◆ **REQUIRED ACTION**: Every line below must be given again exactly.

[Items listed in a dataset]
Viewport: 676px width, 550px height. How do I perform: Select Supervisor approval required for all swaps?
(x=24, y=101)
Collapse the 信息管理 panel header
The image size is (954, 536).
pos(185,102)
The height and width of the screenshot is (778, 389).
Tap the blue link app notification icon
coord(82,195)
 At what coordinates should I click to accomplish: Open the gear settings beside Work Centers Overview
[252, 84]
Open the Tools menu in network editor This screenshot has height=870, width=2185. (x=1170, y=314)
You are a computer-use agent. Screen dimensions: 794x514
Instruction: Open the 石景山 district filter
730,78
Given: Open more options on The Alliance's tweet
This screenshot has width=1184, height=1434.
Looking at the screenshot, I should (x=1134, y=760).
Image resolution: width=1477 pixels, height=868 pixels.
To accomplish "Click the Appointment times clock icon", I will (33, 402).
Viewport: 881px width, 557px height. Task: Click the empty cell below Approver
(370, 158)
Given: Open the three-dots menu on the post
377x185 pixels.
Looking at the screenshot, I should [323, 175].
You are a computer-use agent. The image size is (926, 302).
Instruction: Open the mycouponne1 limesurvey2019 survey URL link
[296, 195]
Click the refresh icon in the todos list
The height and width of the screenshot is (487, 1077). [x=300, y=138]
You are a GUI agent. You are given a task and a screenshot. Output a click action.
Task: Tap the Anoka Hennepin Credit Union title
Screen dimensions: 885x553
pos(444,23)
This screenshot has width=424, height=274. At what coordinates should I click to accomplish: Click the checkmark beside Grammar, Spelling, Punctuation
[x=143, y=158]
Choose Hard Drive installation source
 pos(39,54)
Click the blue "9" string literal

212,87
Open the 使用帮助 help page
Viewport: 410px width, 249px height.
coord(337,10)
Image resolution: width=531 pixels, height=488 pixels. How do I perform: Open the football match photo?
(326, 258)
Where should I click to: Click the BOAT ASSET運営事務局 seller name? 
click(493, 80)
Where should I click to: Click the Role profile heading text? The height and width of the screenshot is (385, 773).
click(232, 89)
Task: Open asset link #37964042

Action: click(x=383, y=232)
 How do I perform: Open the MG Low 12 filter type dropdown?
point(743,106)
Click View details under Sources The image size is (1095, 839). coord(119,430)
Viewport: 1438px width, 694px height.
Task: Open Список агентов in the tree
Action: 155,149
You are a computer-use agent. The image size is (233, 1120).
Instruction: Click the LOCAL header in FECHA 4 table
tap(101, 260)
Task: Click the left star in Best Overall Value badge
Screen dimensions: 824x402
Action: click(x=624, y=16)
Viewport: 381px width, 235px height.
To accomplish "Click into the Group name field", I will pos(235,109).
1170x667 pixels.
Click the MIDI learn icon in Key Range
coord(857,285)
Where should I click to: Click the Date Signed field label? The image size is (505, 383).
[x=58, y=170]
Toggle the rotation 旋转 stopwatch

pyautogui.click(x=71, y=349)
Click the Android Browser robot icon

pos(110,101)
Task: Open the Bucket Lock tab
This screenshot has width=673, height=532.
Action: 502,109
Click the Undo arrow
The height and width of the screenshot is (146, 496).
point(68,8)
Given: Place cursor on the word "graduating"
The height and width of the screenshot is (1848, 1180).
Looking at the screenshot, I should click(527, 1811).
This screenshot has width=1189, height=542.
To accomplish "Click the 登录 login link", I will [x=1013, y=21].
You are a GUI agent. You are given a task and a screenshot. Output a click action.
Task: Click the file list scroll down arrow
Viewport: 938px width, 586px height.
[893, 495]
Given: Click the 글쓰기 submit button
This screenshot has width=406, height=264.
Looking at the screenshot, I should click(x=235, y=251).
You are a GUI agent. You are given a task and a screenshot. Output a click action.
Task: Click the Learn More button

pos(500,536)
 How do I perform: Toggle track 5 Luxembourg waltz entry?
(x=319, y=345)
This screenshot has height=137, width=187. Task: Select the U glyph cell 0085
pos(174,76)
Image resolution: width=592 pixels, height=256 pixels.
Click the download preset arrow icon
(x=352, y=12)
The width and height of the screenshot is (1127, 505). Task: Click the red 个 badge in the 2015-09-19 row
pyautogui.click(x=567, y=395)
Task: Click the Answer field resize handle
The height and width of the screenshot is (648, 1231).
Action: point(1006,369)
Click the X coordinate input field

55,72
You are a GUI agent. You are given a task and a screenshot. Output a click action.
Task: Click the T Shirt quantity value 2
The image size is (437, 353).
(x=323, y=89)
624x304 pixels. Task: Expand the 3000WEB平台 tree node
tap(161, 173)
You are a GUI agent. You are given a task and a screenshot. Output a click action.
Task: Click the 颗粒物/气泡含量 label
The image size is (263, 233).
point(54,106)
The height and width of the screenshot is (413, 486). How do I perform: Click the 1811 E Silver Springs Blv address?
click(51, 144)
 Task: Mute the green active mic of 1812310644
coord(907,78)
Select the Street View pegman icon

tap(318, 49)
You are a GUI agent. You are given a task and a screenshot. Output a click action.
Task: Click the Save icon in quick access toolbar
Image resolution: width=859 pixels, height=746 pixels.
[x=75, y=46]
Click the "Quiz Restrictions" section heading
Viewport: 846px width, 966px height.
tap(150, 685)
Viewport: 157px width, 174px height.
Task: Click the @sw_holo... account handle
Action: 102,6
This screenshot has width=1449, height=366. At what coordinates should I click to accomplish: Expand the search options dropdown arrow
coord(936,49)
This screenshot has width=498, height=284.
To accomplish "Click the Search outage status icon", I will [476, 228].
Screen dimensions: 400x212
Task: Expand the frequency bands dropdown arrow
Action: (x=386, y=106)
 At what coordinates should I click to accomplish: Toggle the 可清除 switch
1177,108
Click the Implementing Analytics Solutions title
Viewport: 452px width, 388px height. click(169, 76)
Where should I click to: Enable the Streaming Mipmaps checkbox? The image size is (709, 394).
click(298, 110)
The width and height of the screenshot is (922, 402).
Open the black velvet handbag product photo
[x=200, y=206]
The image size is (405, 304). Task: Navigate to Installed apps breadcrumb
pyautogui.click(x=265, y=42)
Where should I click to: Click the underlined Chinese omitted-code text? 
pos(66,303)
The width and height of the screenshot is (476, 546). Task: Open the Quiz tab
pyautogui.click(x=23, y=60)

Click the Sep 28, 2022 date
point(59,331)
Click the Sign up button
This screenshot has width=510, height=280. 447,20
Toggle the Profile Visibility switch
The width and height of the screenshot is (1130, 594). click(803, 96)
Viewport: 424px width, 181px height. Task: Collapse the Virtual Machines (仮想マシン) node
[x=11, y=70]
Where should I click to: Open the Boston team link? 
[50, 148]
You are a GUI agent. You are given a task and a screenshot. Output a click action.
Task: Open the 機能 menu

◆ **WRITTEN RESPONSE**:
Viewport: 676px width, 550px height. How do I perform: Select Supervisor approval required for all swaps?
(x=24, y=101)
Collapse the 信息管理 panel header
The image size is (954, 536).
pos(185,102)
The height and width of the screenshot is (778, 389).
Tap the blue link app notification icon
coord(82,195)
 At what coordinates should I click to accomplish: Open the gear settings beside Work Centers Overview
[252, 84]
Open the Tools menu in network editor This screenshot has height=870, width=2185. (x=1170, y=314)
You are a computer-use agent. Screen dimensions: 794x514
Instruction: Open the 石景山 district filter
730,78
Given: Open more options on The Alliance's tweet
This screenshot has width=1184, height=1434.
Looking at the screenshot, I should (x=1134, y=760).
Image resolution: width=1477 pixels, height=868 pixels.
To accomplish "Click the Appointment times clock icon", I will (33, 402).
Viewport: 881px width, 557px height. Task: Click the empty cell below Approver
(370, 158)
Given: Open the three-dots menu on the post
377x185 pixels.
Looking at the screenshot, I should [323, 175].
You are a computer-use agent. The image size is (926, 302).
Instruction: Open the mycouponne1 limesurvey2019 survey URL link
[296, 195]
Click the refresh icon in the todos list
The height and width of the screenshot is (487, 1077). [x=300, y=138]
You are a GUI agent. You are given a task and a screenshot. Output a click action.
Task: Tap the Anoka Hennepin Credit Union title
Screen dimensions: 885x553
pos(444,23)
This screenshot has width=424, height=274. At what coordinates should I click to accomplish: Click the checkmark beside Grammar, Spelling, Punctuation
[x=143, y=158]
Choose Hard Drive installation source
 pos(39,54)
Click the blue "9" string literal

212,87
Open the 使用帮助 help page
Viewport: 410px width, 249px height.
coord(337,10)
Image resolution: width=531 pixels, height=488 pixels. How do I perform: Open the football match photo?
(326, 258)
Where should I click to: Click the BOAT ASSET運営事務局 seller name? 
click(493, 80)
Where should I click to: Click the Role profile heading text? The height and width of the screenshot is (385, 773).
click(232, 89)
Task: Open asset link #37964042

Action: click(x=383, y=232)
 How do I perform: Open the MG Low 12 filter type dropdown?
point(743,106)
Click View details under Sources The image size is (1095, 839). coord(119,430)
Viewport: 1438px width, 694px height.
Task: Open Список агентов in the tree
Action: 155,149
You are a computer-use agent. The image size is (233, 1120).
Instruction: Click the LOCAL header in FECHA 4 table
tap(101, 260)
Task: Click the left star in Best Overall Value badge
Screen dimensions: 824x402
Action: click(x=624, y=16)
Viewport: 381px width, 235px height.
To accomplish "Click into the Group name field", I will pos(235,109).
1170x667 pixels.
Click the MIDI learn icon in Key Range
coord(857,285)
Where should I click to: Click the Date Signed field label? The image size is (505, 383).
[x=58, y=170]
Toggle the rotation 旋转 stopwatch

pyautogui.click(x=71, y=349)
Click the Android Browser robot icon

pos(110,101)
Task: Open the Bucket Lock tab
This screenshot has width=673, height=532.
Action: 502,109
Click the Undo arrow
The height and width of the screenshot is (146, 496).
point(68,8)
Given: Place cursor on the word "graduating"
The height and width of the screenshot is (1848, 1180).
Looking at the screenshot, I should click(527, 1811).
This screenshot has width=1189, height=542.
To accomplish "Click the 登录 login link", I will [x=1013, y=21].
You are a GUI agent. You are given a task and a screenshot. Output a click action.
Task: Click the file list scroll down arrow
Viewport: 938px width, 586px height.
[893, 495]
Given: Click the 글쓰기 submit button
This screenshot has width=406, height=264.
Looking at the screenshot, I should click(x=235, y=251).
You are a GUI agent. You are given a task and a screenshot. Output a click action.
Task: Click the Learn More button

pos(500,536)
 How do I perform: Toggle track 5 Luxembourg waltz entry?
(x=319, y=345)
This screenshot has height=137, width=187. Task: Select the U glyph cell 0085
pos(174,76)
Image resolution: width=592 pixels, height=256 pixels.
Click the download preset arrow icon
(x=352, y=12)
The width and height of the screenshot is (1127, 505). Task: Click the red 个 badge in the 2015-09-19 row
pyautogui.click(x=567, y=395)
Task: Click the Answer field resize handle
The height and width of the screenshot is (648, 1231).
Action: point(1006,369)
Click the X coordinate input field

55,72
You are a GUI agent. You are given a task and a screenshot. Output a click action.
Task: Click the T Shirt quantity value 2
The image size is (437, 353).
(x=323, y=89)
624x304 pixels. Task: Expand the 3000WEB平台 tree node
tap(161, 173)
You are a GUI agent. You are given a task and a screenshot. Output a click action.
Task: Click the 颗粒物/气泡含量 label
The image size is (263, 233).
point(54,106)
The height and width of the screenshot is (413, 486). How do I perform: Click the 1811 E Silver Springs Blv address?
click(51, 144)
 Task: Mute the green active mic of 1812310644
coord(907,78)
Select the Street View pegman icon

tap(318, 49)
You are a GUI agent. You are given a task and a screenshot. Output a click action.
Task: Click the Save icon in quick access toolbar
Image resolution: width=859 pixels, height=746 pixels.
[x=75, y=46]
Click the "Quiz Restrictions" section heading
Viewport: 846px width, 966px height.
tap(150, 685)
Viewport: 157px width, 174px height.
Task: Click the @sw_holo... account handle
Action: 102,6
This screenshot has width=1449, height=366. At what coordinates should I click to accomplish: Expand the search options dropdown arrow
coord(936,49)
This screenshot has width=498, height=284.
To accomplish "Click the Search outage status icon", I will [476, 228].
Screen dimensions: 400x212
Task: Expand the frequency bands dropdown arrow
Action: (x=386, y=106)
 At what coordinates should I click to accomplish: Toggle the 可清除 switch
1177,108
Click the Implementing Analytics Solutions title
Viewport: 452px width, 388px height. click(169, 76)
Where should I click to: Enable the Streaming Mipmaps checkbox? The image size is (709, 394).
click(298, 110)
The width and height of the screenshot is (922, 402).
Open the black velvet handbag product photo
[x=200, y=206]
The image size is (405, 304). Task: Navigate to Installed apps breadcrumb
pyautogui.click(x=265, y=42)
Where should I click to: Click the underlined Chinese omitted-code text? 
pos(66,303)
The width and height of the screenshot is (476, 546). Task: Open the Quiz tab
pyautogui.click(x=23, y=60)

Click the Sep 28, 2022 date
point(59,331)
Click the Sign up button
This screenshot has width=510, height=280. 447,20
Toggle the Profile Visibility switch
The width and height of the screenshot is (1130, 594). click(803, 96)
Viewport: 424px width, 181px height. Task: Collapse the Virtual Machines (仮想マシン) node
[x=11, y=70]
Where should I click to: Open the Boston team link? 
[50, 148]
You are a GUI agent. You are given a task and a screenshot. Output a click action.
Task: Open the 機能 menu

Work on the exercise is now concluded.